Kapris demeura silencieux, et le silence l’accompagna dans la douleur. Cela faisait un moment déjà qu’il était seul dans la chambre, qu’il parlait encore et toujours de cette journée pleine de rebondissements. Sa voix s’était finalement éteinte, étouffée par la réalité qui finit par le rattraper d’un bond. L’histoire touchait à sa fin, rien ne pouvait plus en modifier la trame, pas même la confusion des souvenirs d’un homme âgé de plus de quatre siècles, qui laissait un volume entier de sa vie derrière lui. Ce fut, pour lui, cinquante merveilleuses années, mêlant amour et aventure, vie mouvementée et temps de paix. Déjà, sa mémoire vacillait, l’unique point d’ancrage à celle-ci venait de céder, Maeva n’était plus de ce monde, son âme allait se matérialiser en un autre être, loin de là. La vieille femme était allongée sur le lit conjugal, inerte, les bras le long du corps, son visage empli de larmes exprimait la sérénité.

Prêt à passer à autre chose, comme il l’avait fait auparavant, le mari aimant se leva de sa chaise. Le visage crispé et humide, il ferma l’œil de sa belle en une sublime caresse, croisa les bras de cette dernière sur sa poitrine, héritage d’un antique rituel des jeunes années de l’homme, avant de venir déposer l’ultime baiser sur les lèvres de son aimée.

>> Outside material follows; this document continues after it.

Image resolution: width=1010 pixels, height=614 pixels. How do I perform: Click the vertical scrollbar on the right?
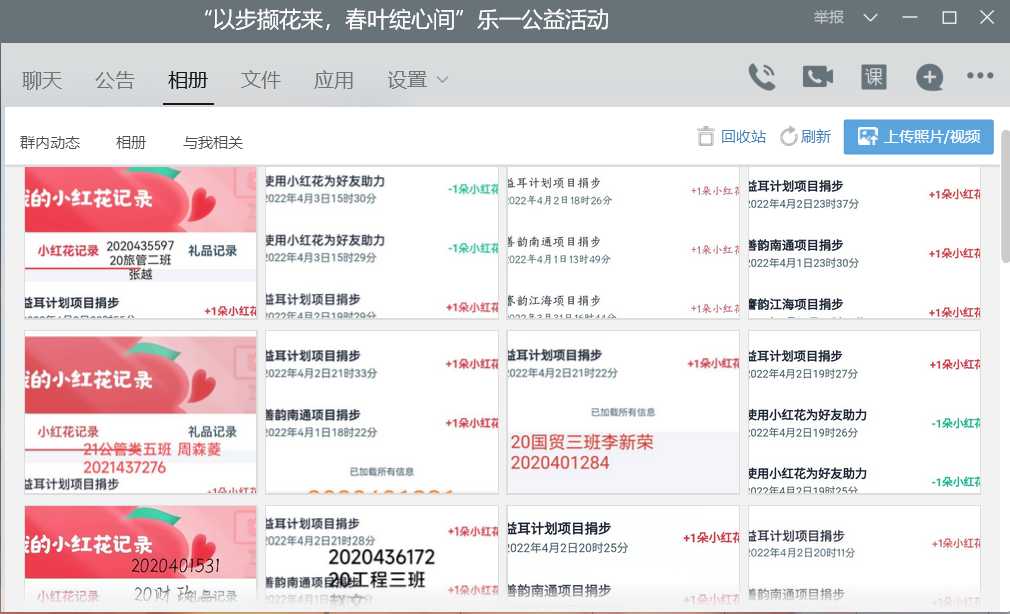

Sans plus de cérémonie, il tourna les talons et sortit de la chambre, dont il referma la porte, pour trouver sa descendance regroupée en la pièce principale de la modeste demeure. Tous se levèrent, ils savaient bien ce qui signifiait ce funeste silence, certains d’entre eux se mirent à pleurer. L’aîné de la famille, un bon artisan de quarante ans passés, vint s’exprimer au nom de tous, à son père, d’un ton qui témoignait de mauvaises relations entre les hommes. Or, Kapris, lui, ne voulut guère parler. Il récupéra son manteau et son vieux tricorne tout usé puis, sans jamais se retourner, sortit sous la pluie en claquant la porte. On l’observa depuis une fenêtre, cette ombre mystérieuse qui s’éloignait, ce père, ce grand-père et bientôt arrière-grand-père, que l’on ne connaissait que vaguement, par des histoires à dormir debout que les gens se racontaient. On resta ici, agglutiné devant le verre froid assailli de milliers de gouttes d’eau, sans rien pouvoir exprimer que la peine d’avoir perdu deux parents en une journée.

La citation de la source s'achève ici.